Anyone found any obvious differences compared to using the stock model?
I know a few people have downloaded a few versions of the text encoders to carry out some basic testing, but I have not seen any extensive test results. Usually I see some slight changes to the output images, but no conclusive results.
Is there anyone else who has found any interesting results to share?
not really, just tried it with a gguf clip loader node in comfyui and did not get much of a difference in my results.

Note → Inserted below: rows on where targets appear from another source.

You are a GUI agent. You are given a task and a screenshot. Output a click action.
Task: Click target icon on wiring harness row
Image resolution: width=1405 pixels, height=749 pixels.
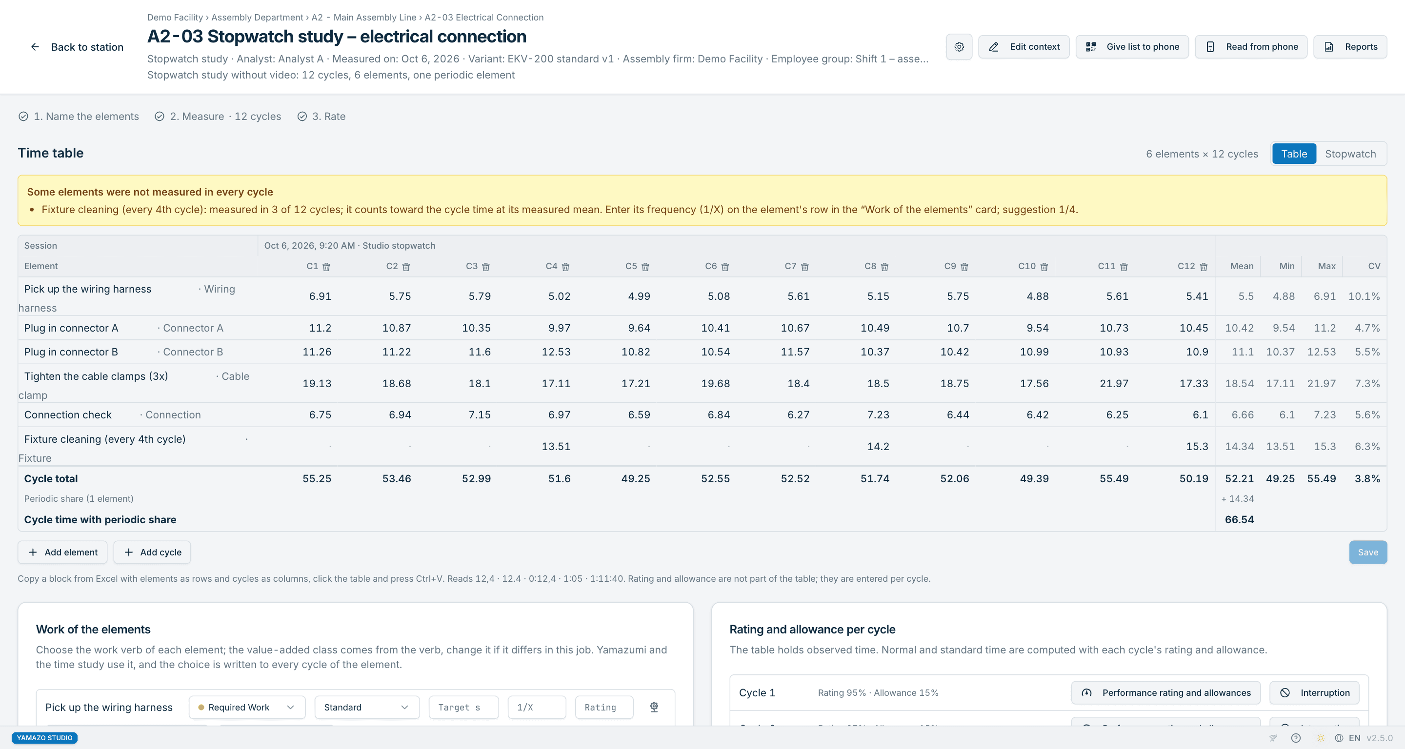coord(654,707)
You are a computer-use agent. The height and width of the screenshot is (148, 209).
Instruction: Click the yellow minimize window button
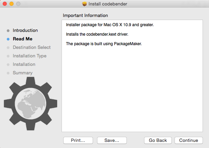11,4
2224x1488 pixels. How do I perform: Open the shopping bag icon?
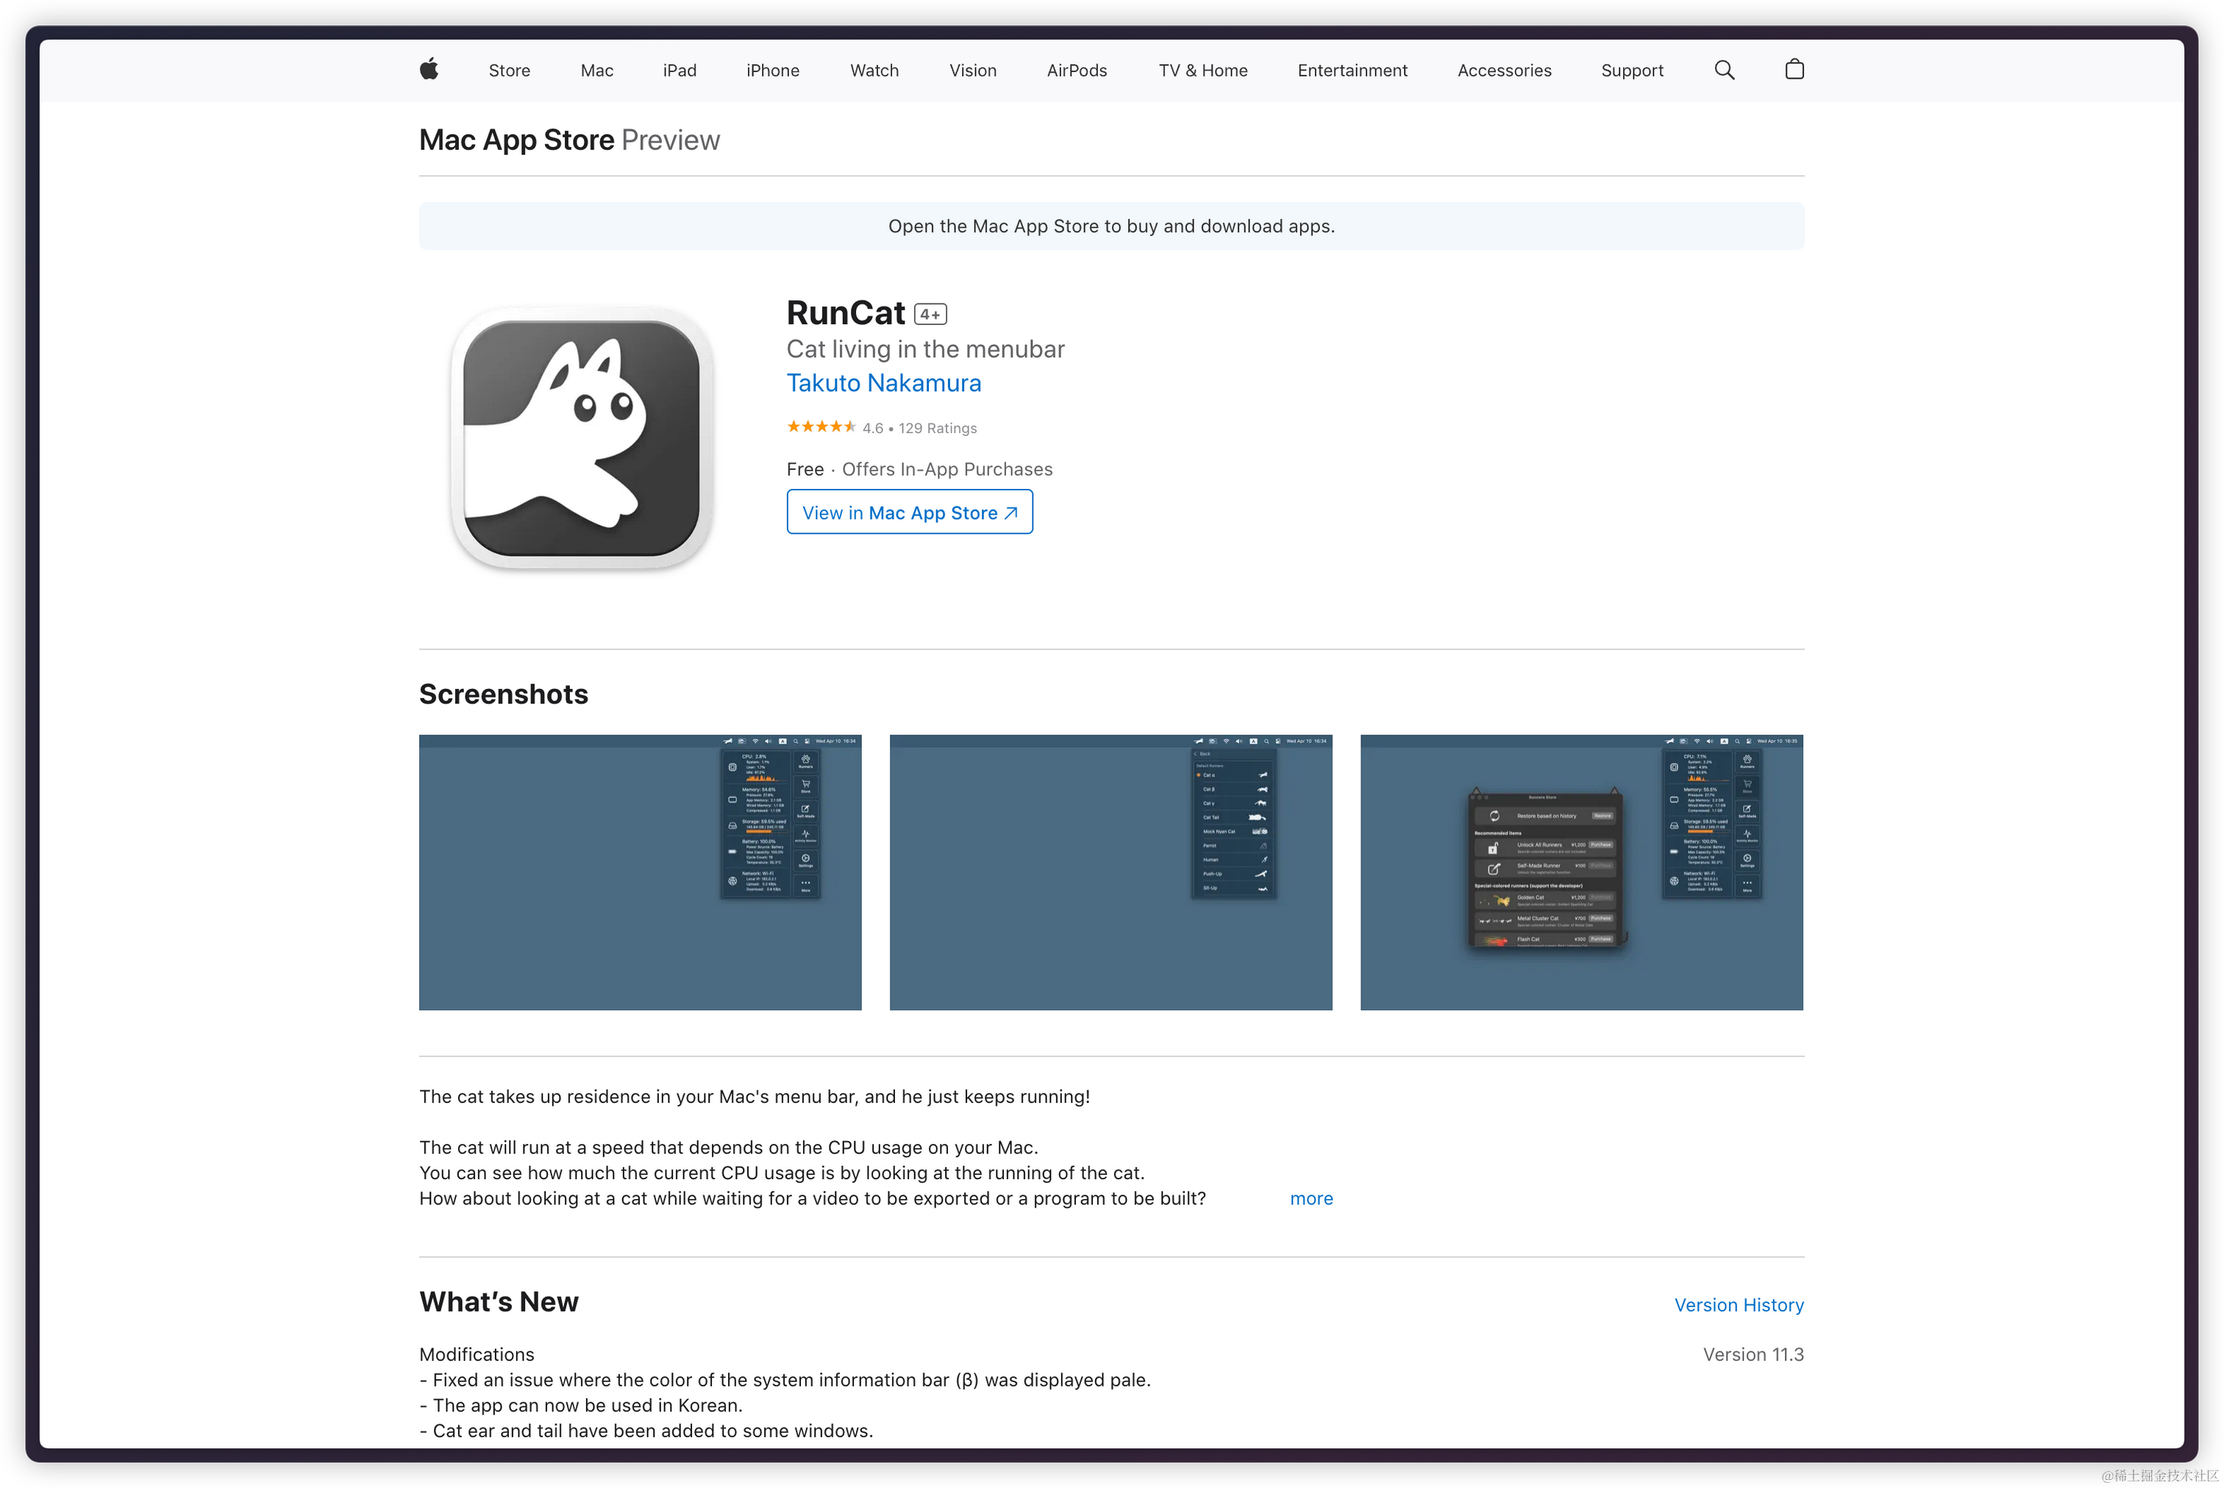(x=1794, y=69)
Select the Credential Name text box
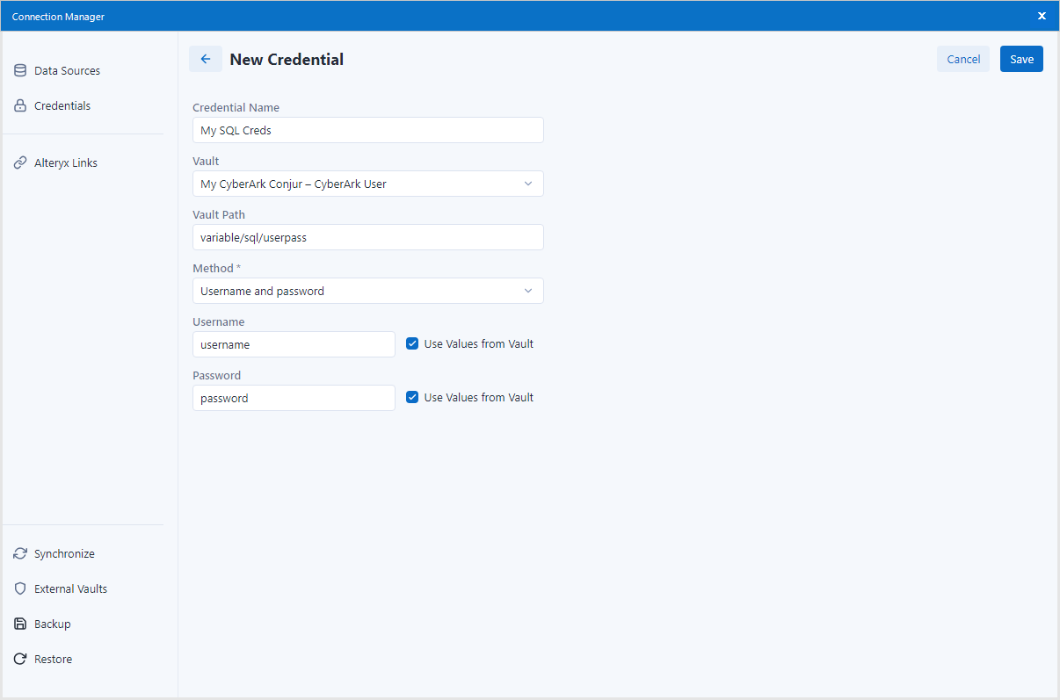This screenshot has height=700, width=1060. click(x=367, y=130)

less likely to cover up nudity or stray away from things. if you're doing normal gens the whole point is to keep it similar to the original.
longer explanation:
So the way this works is that you can use ANY qwen 4b as the TE. No actual text is generated, the model makes embeddings. I have tried several de-censored qwens, RP models whatever I could find. They can make some interesting stuff but the DiT isn't trained on them. You might get worse prompt following, aberrations like second limbs or straight up artifacts, etc. The z-image authors state in an issue that they trained the qwen along with the image portion, hopefully they're not bullshitting; I haven't done a hash on them. So using random qwens has the downside of missing that.
What we don't want is the model to generate a "refusal" embedding because of the prompt. That's how your women end up clothed, putting their arms over their naughty bits etc. Abliteration, while not perfect, deletes this. So my suggestion is to try a few different qwens and see which one you like best, they're pretty small.
Full model would be nice for some (to quant to different types, doing scaled and so on). Thanks for doing this. Your model should align better than most with Z-image, given they trained it with it. I mean, if they did. π
Full model is: https://huggingface.co/Lockout/qwen3-4b-heretic-zimage/tree/main/qwen-4b-zimage-heretic
I should also upload the re-run, it has way lower KLD.
how do you get a single .safetensors file? I do:
cat model-00001-of-00002.safetensors model-00002-of-00002.safetensors > qwen_3_4b-hereticV2-zimage.safetensors
but it throws an error (both GGUF and the original model works fine)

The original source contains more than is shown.